§ **WHAT YOU NEED TO DO**:
- a) Answer these questions using the Harrogate bus passage:
(i) How often does the 36 run between Leeds and Harrogate?
(ii) What colors make up the livery of the vehicles on the route?
(iii) Where were the minibuses based after the Grove Park depot was sold?
- b) Can you reproduce the Harrogate bus passage between "The 36 is one" and "every 30 minutes.", inclusive?
- c) What comes next in the Harrogate bus passage? Continue it from where it stops.

§ **SOURCE PASSAGE**:
☆ ☆ ☆

The 36 is one of the group's flagship services, running between Leeds and Harrogate via Harewood up to every ten minutes, and extending to Ripon via Ripley every 30 minutes.

Services are operated by a fleet of high-specification Alexander Dennis E400EV double-deck vehicles, dedicatedly branded for the route in a two-tone black and red livery. Features include free WiFi, USB charging, coach-style seating with a 2+1 arrangement upstairs, an on-board library and audio-visual next stop information.

==Fleet and operations==
===Depots===
The former West Yorkshire Road Car Company depot at Grove Park in Harrogate was sold for redevelopment in the early 1990s. Following which Harrogate & District Travel operated from two depots; minibuses being based at Camwal Road in Starbeck and conventional buses at Manse Lane in Knaresborough.

☆ ☆ ☆

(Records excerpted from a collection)
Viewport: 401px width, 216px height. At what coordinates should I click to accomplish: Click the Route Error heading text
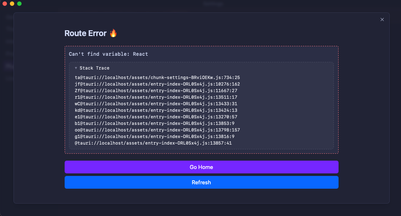(x=85, y=33)
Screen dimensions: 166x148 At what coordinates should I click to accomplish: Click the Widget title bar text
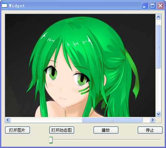pos(17,6)
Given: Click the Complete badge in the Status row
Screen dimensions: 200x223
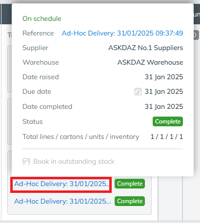Looking at the screenshot, I should tap(168, 121).
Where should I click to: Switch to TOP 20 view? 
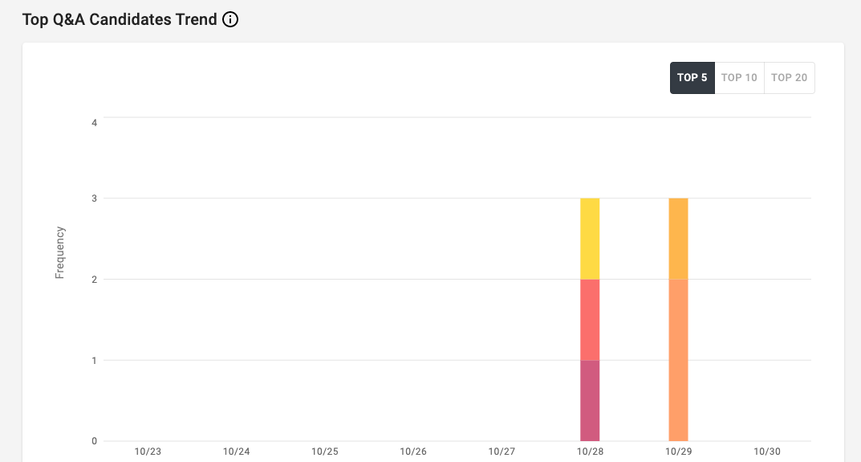[789, 78]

☆ ☆ ☆

§ **RESPONSE LIST**:
- a)
(i) Up to every ten minutes.
(ii) Two-tone black and red.
(iii) At Camwal Road in Starbeck.

- b)
The 36 is one of the group's flagship services, running between Leeds and Harrogate via Harewood up to every ten minutes, and extending to Ripon via Ripley every 30 minutes.

- c)
Both depots soon became too small to accommodate an increasing fleet and the former Vibroplant depot on Prospect Road in Starbeck was purchased. The whole fleet was then operated from a single site, with the exception of one vehicle that remained out-stationed at Upper Nidderdale High School in Pateley Bridge.

As of June 2024, the company continues to operate from the single depot on Prospect Road in Starbeck.

===Vehicles===
As of June 2024, the fleet consists of 57 diesel-powered and battery-electric single and double-deck buses, manufactured by Mercedes-Benz, Optare, Volvo, Wrightbus/Volvo, and East Lancs/Scania.